PASSAGE GIVEN:
* Begin *

My own private Quebec Charter of Values.

Illustration of people helping someone in a wheel chair
Illustration by/par Stephen Maceachern

My forebears did not participate in the Battle of the Plains of Abra­ham, not on the winning side and certainly not on the losing side. Bereft of this historical consciousness, there is no way I can ever understand what Quebec people say is their struggle to maintain their separate and distinct cultural identity.

The PQ professes that the proposed Quebec Charter of Values is about secularism. There is no denying that its critical and most controversial feature is the ban on religious headgear and overt religious symbols in the public sector. A common lament at the recently concluded public hearings is that “Quebeckers need this charter to prevent their identity from being stripped from them.” Indeed, Premier Pauline Marois herself was quoted widely as saying the new charter was required to avoid the “multicultural” mistake of the U.K., which has resulted in “people bashing each other over the head.”

Speaking of multiculturalism, as I write this, my family and I are preparing to celebrate the Lunar New Year. We’re shopping at the T&T Supermarket, which my kids have dubbed the “Asian Disneyland.” To usher in the Year of the Horse, 19-year-old Kate is purposely picking out the tackiest possible New Year’s decorations. Later, she curses the long line-up for the barbecue pork. I tell her the words for ordering two pounds, sliced, making sure she makes the chopping gesture in case the guy with the meat cleaver can’t understand her horrible accent. Later, we’ll integrate our cultural festivities seamlessly with watch­ing the Super Bowl.

* End *

SOURCE DATA:

* Begin *

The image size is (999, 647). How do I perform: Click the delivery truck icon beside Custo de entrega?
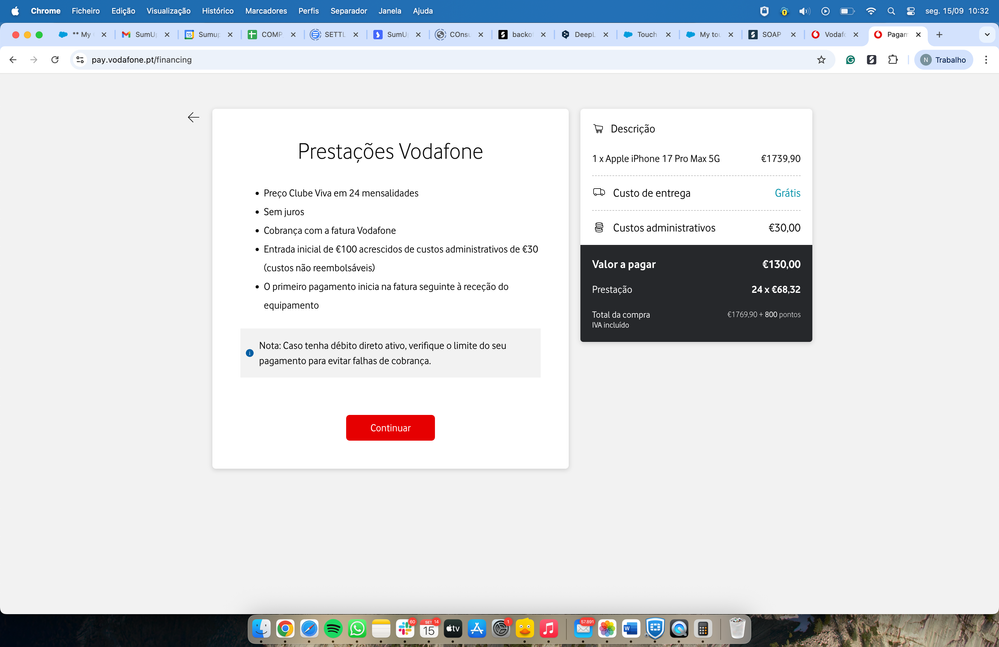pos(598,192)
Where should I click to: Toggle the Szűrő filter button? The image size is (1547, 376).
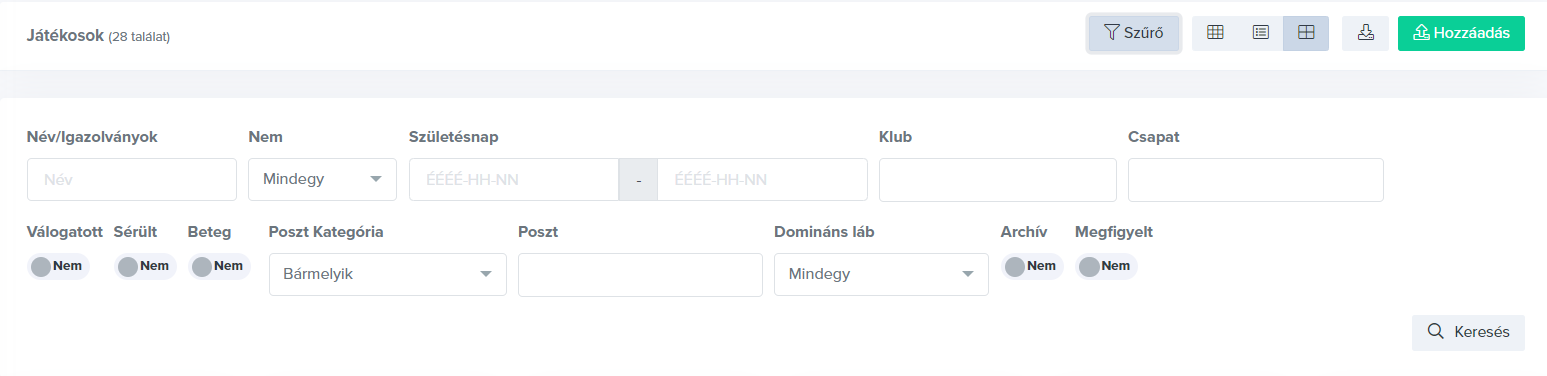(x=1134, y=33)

* End *

REQUIRED TASK 1: Restate the part of the Quebec Charter of Values essay that begins with "My own private" and ends with "distinct cultural identity.", swapping "forebears" for "ancestors".
REQUIRED TASK 2: Carry the essay on the Quebec Charter of Values forward from its final sentence.

WRITTEN REPLY 1:
My own private Quebec Charter of Values.

Illustration of people helping someone in a wheel chair
Illustration by/par Stephen Maceachern

My ancestors did not participate in the Battle of the Plains of Abra­ham, not on the winning side and certainly not on the losing side. Bereft of this historical consciousness, there is no way I can ever understand what Quebec people say is their struggle to maintain their separate and distinct cultural identity.

WRITTEN REPLY 2:
Recently, a cab driver in Calgary asked me whether I could accommodate his prayer schedule by slightly delaying my return trip to the airport if I wasn’t in a hurry.  He needed to stop at his mosque to pray at a certain time before picking me up. Faith is of no importance to me, but it is to others. Infidel that I am, I had a beer while I waited.

At the airport lounge in Edmonton a while ago, I noticed three young men, maybe in their early 20s, with tattooed biceps, muscle-shirts and ball caps. They kidded each other and guffawed. To me, a guy wearing a baseball cap backward automatically means meathead. The whole purpose of wearing a ball cap is so the bill can keep the sun out of your eyes. Why would anyone wear one backward?

Their accents suggested to me they were good ol’ boys from some southern U.S. state. I immediately labelled them as rednecks, imagined their conversation was about huntin’ and monster pulls, and was reminded of the marauding crew who terrorized the protagonists in the 2011 remake of Straw Dogs, set in rural Mississippi.

When it was time to board, there was a delay at the top of the escalator leading to the departure gate. A Sikh family, all dressed in traditional clothing, was having difficulty negotiating the escalator. They had a ton of carry-on bags and an elderly family member in a wheelchair. They couldn’t get down either the escalator or the stairs with the wheelchair, creating a traffic jam for the planeload of passengers pushing forward.

The young men from the South were right behind the Sikh family and I heard them muttering about the unnecessary holdup. I sensed there might be trouble brewing and began scanning for security.

But I was wrong. The next thing I saw was two of the young men carrying the elderly man in his wheelchair down the stairs. The third was helping the Sikh family with their carry-on luggage, all of it done with good nature.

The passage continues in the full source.